The sound department also achieves wonders. The most interesting thing about it is that it integrates the original new music perfectly with classic Disney tunes, such as Under the sea from The little mermaid. There are works from various composers in this game (including Nobuo Uematsu's outstanding One-winged angel), but it all works perfectly as a whole. The new music (which comprises the vast majority of the soundtrack) done by Yoko Shimomura is pretty exciting, with themes for each world that are faithful to the original movies' feel and, what's best, a different fighting theme for each of the stages. There is a huge amount of interesting music in this game and it's all very fitting for a Square-meets-Disney affair.
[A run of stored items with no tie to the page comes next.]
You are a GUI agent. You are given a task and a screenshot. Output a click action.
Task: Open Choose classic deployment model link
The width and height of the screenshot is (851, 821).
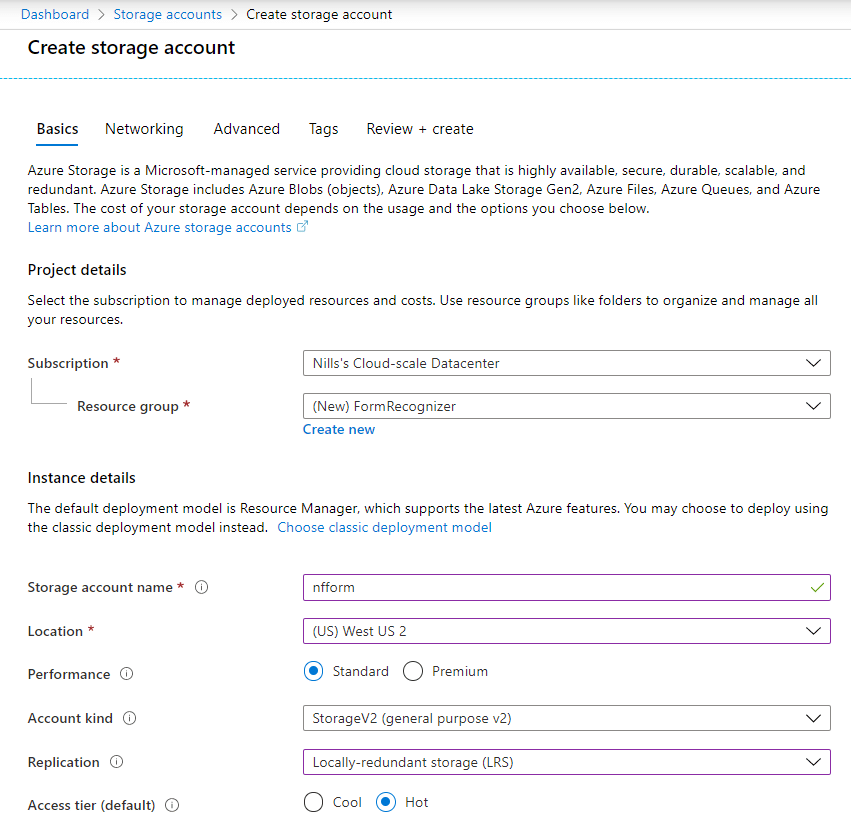point(384,527)
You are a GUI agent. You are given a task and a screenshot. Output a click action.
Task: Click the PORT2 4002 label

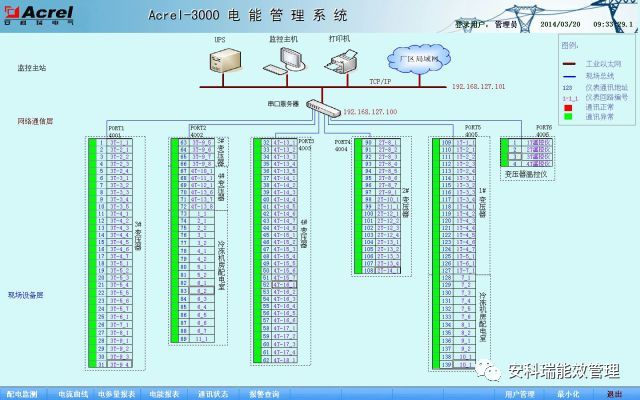[x=199, y=132]
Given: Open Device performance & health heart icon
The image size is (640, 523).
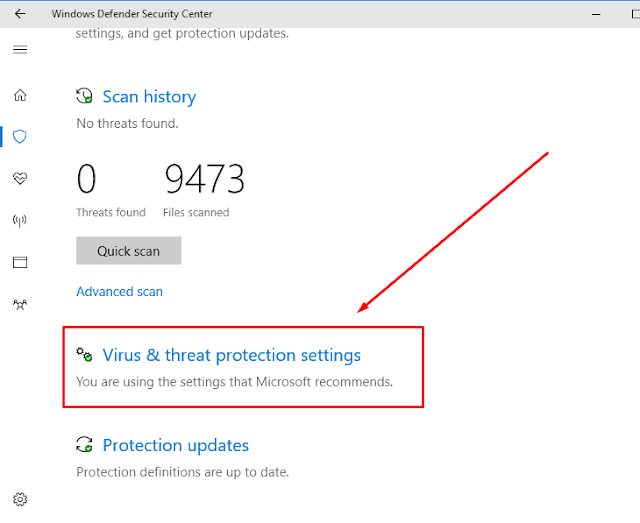Looking at the screenshot, I should (20, 178).
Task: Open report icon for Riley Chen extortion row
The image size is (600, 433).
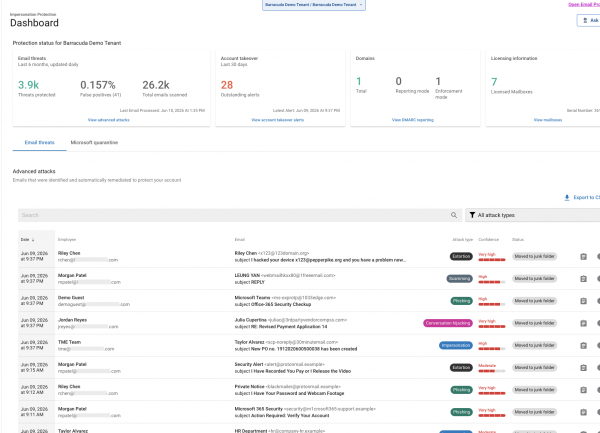Action: [x=583, y=257]
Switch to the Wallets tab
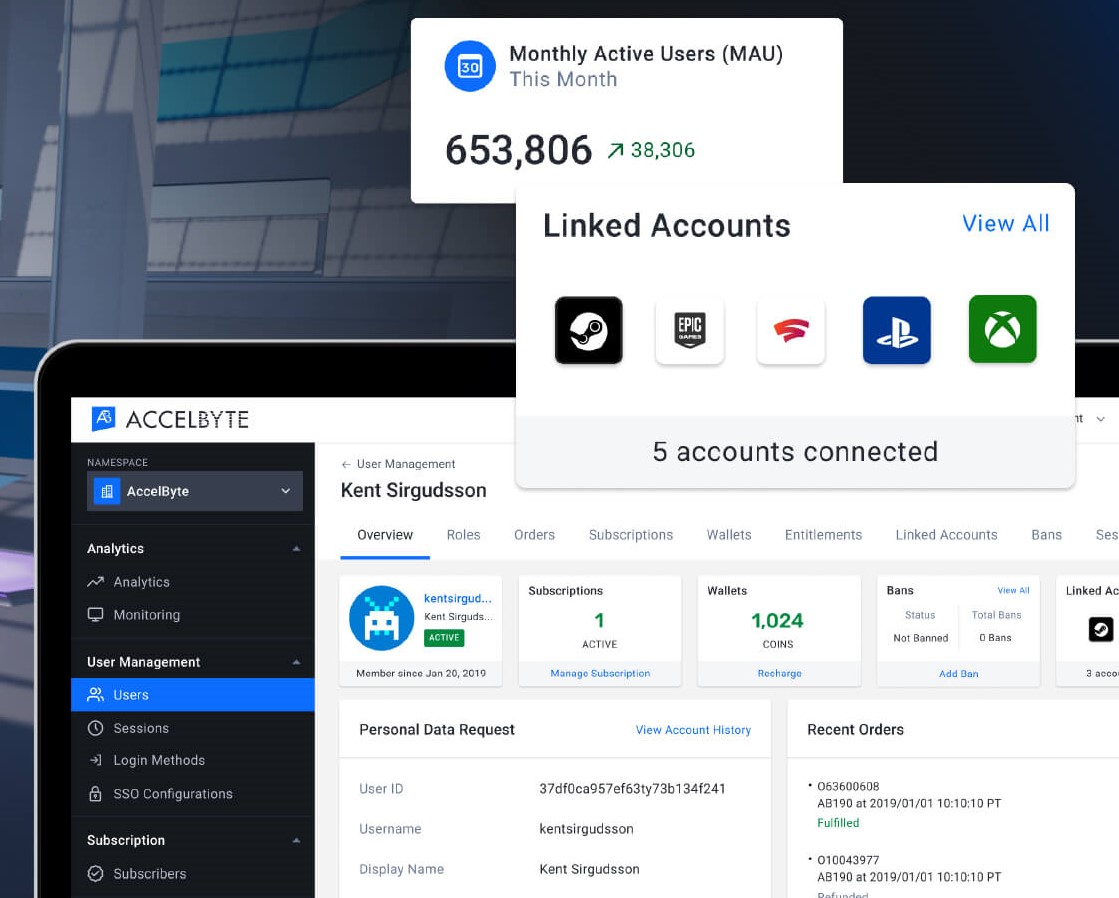 pos(728,535)
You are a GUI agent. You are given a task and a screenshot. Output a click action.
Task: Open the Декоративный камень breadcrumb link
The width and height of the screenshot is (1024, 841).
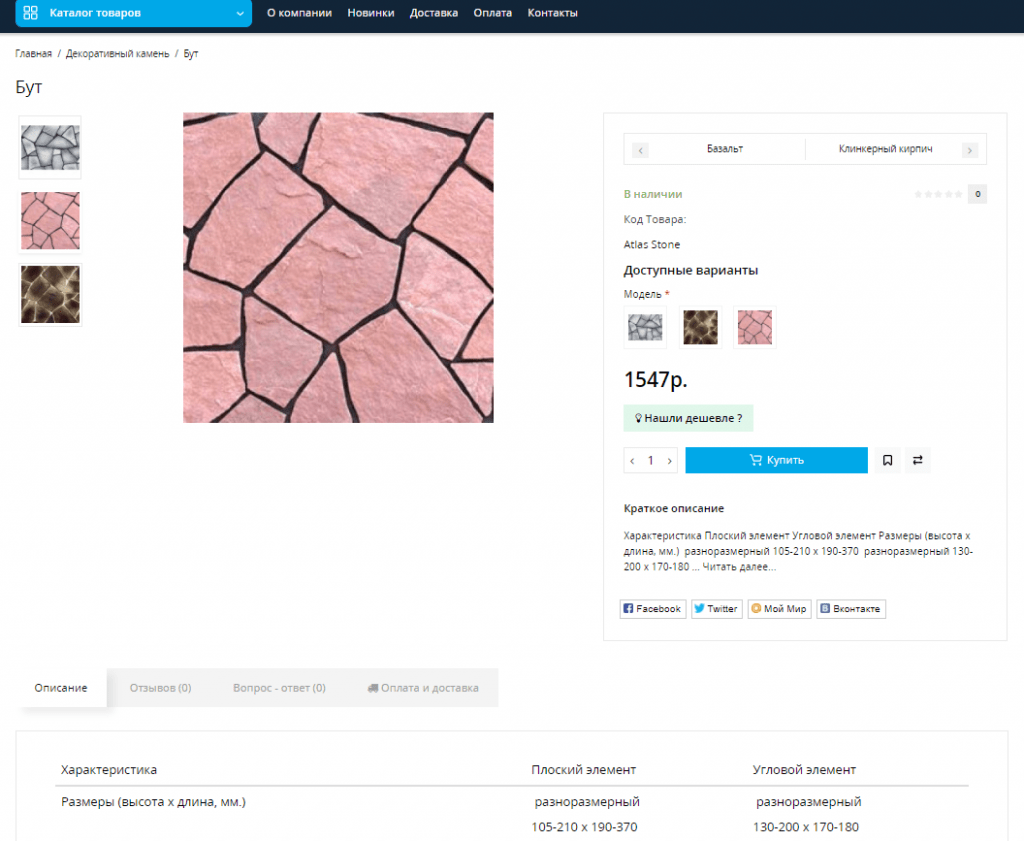pyautogui.click(x=118, y=54)
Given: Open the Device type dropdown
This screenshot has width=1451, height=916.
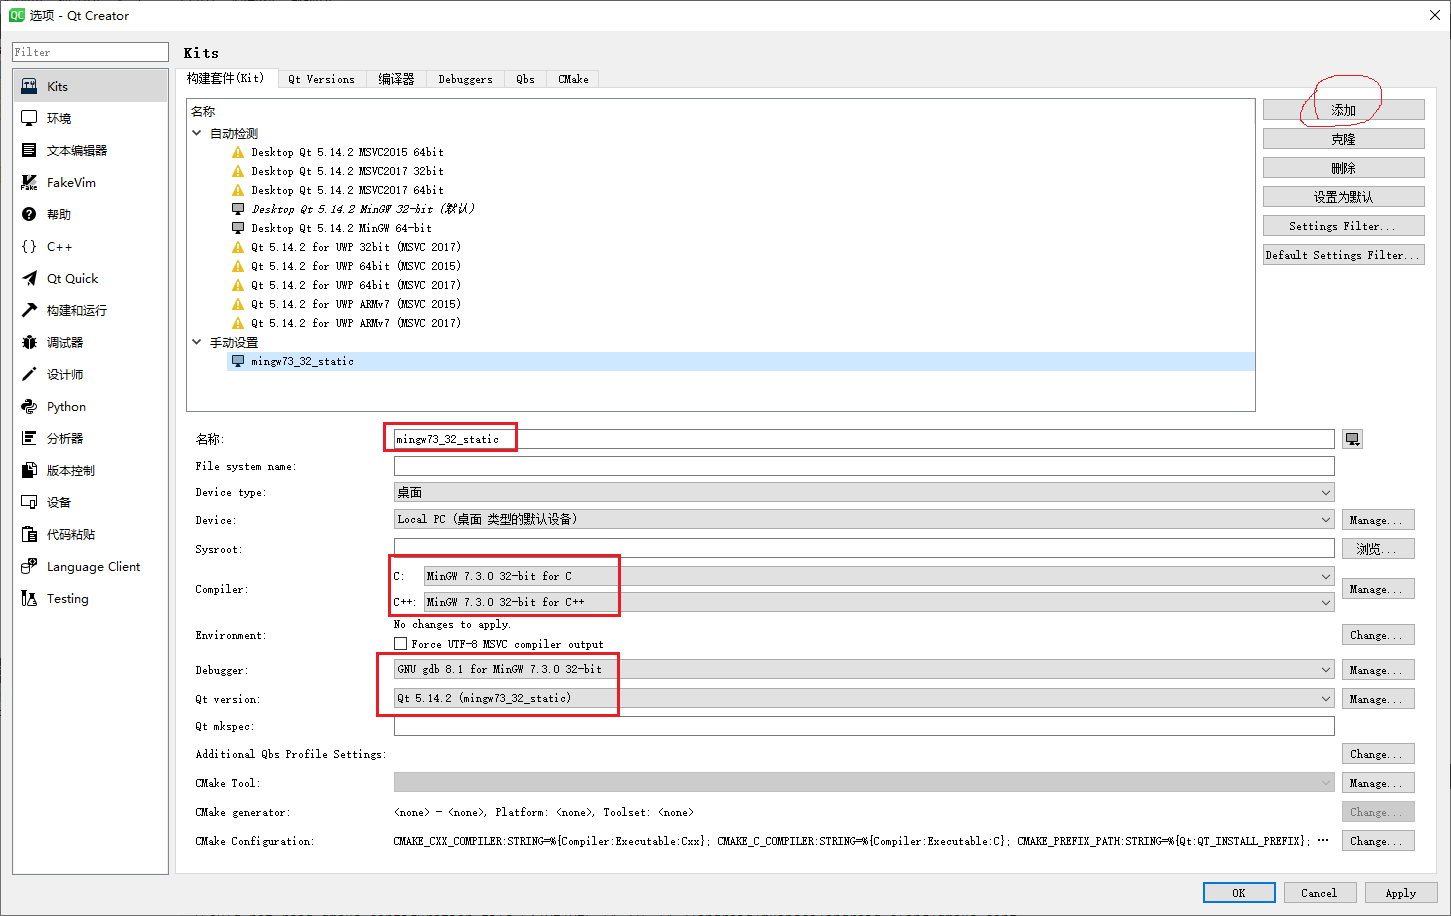Looking at the screenshot, I should coord(1325,492).
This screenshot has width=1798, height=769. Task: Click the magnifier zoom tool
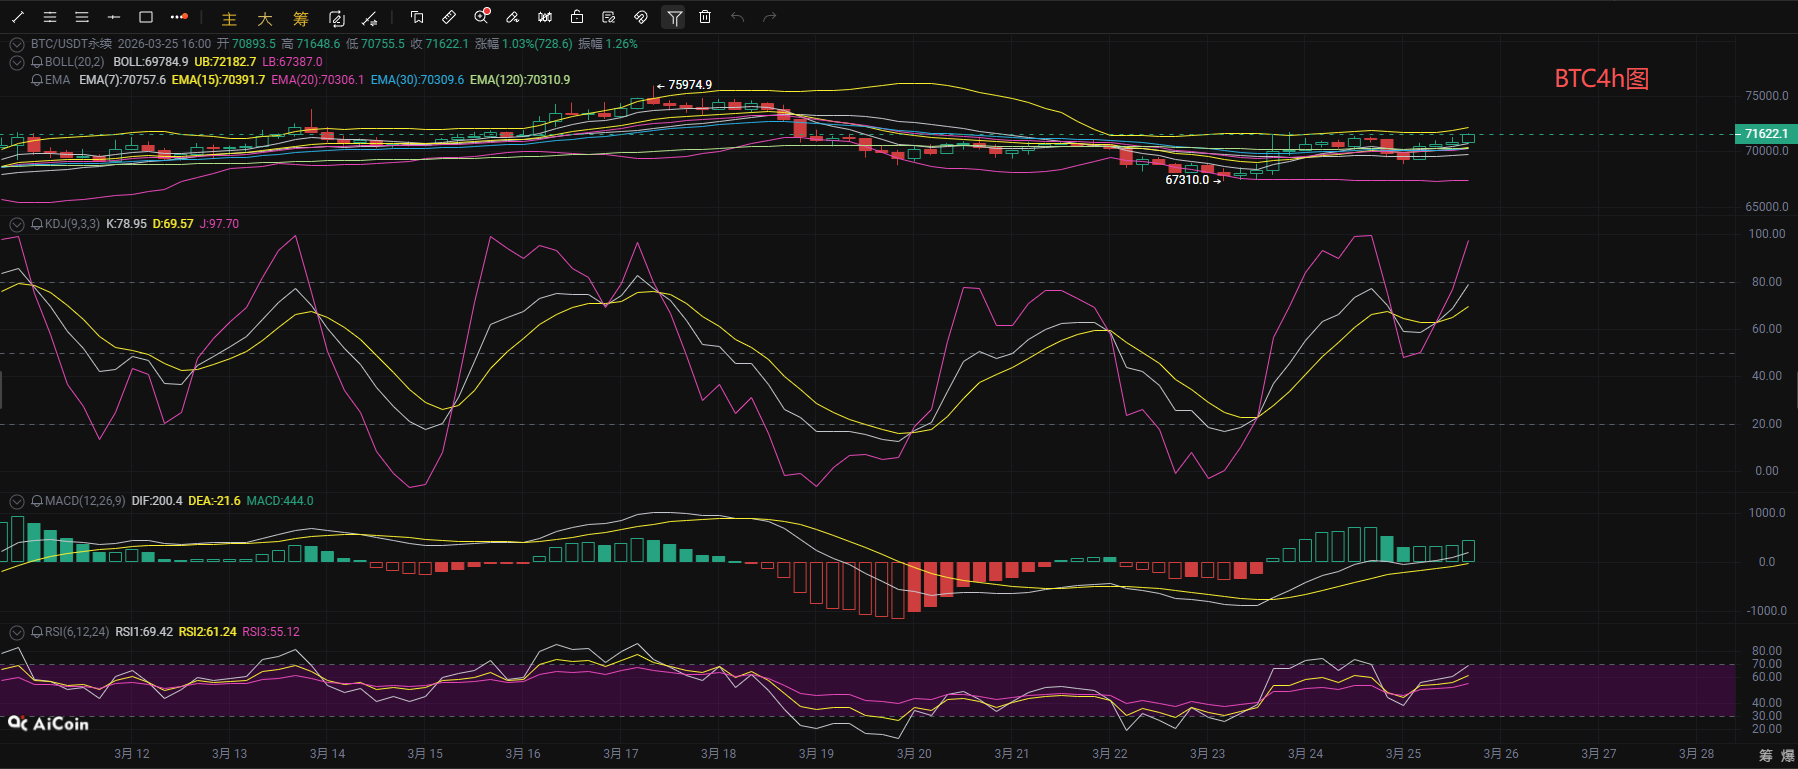click(481, 17)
On the bad side, mention must be made to the horrible opening and ending songs, actually one song arranged in two different ways. While the ending version is somewhat less irritating, the opening is just dreadful. It scores some points for being unconventional (at least it isn't a sappy love song as seen in recent Final Fantasy games), but it still just doesn't work so well.
Also, there's voice acting. And I must admit that Kingdom Hearts' acting is great! There is a good number of stellar appearances, with many original voices from Disney movies (like James Woods doing Hades from Hercules) and also for the new characters, and the end result is impressive. Of course, the ridiculously corny dialogue doesn't help in most occasions (specially when it's sappy babblings about the heart'), but the acting still manages to impress. The Final Fantasy characters are kinda disappointing in this regard, however, specially Squall and Cloud, who are too great characters to have so bland voice acting as featured here. It just doesn't have the same punch and charisma of the Disney characters. Of course, Donald's voice acting alone is definitely one of the most fun elements of the whole game.
In the end, Kingdom Hearts is a disappointing title, even if it still achieves huge accomplishments in technical aspects and in overall design. The union of Disney and Square isn't really fully explored (simply put, it's much more Disney in the end, which is not necessarily a bad thing), and the nostalgia is pretty much the greatest element the game has to offer. Obviously, the companies' reputations and the technical prowess employed here are easily the main reason why the game was and still is so successful. Still, it's not a bad game. I had fun playing its for the most part brainless kinda button mashing frenzy, that's certain. But, it isn't nearly the most exciting action game, nor the most compelling RPG I've got my hands on.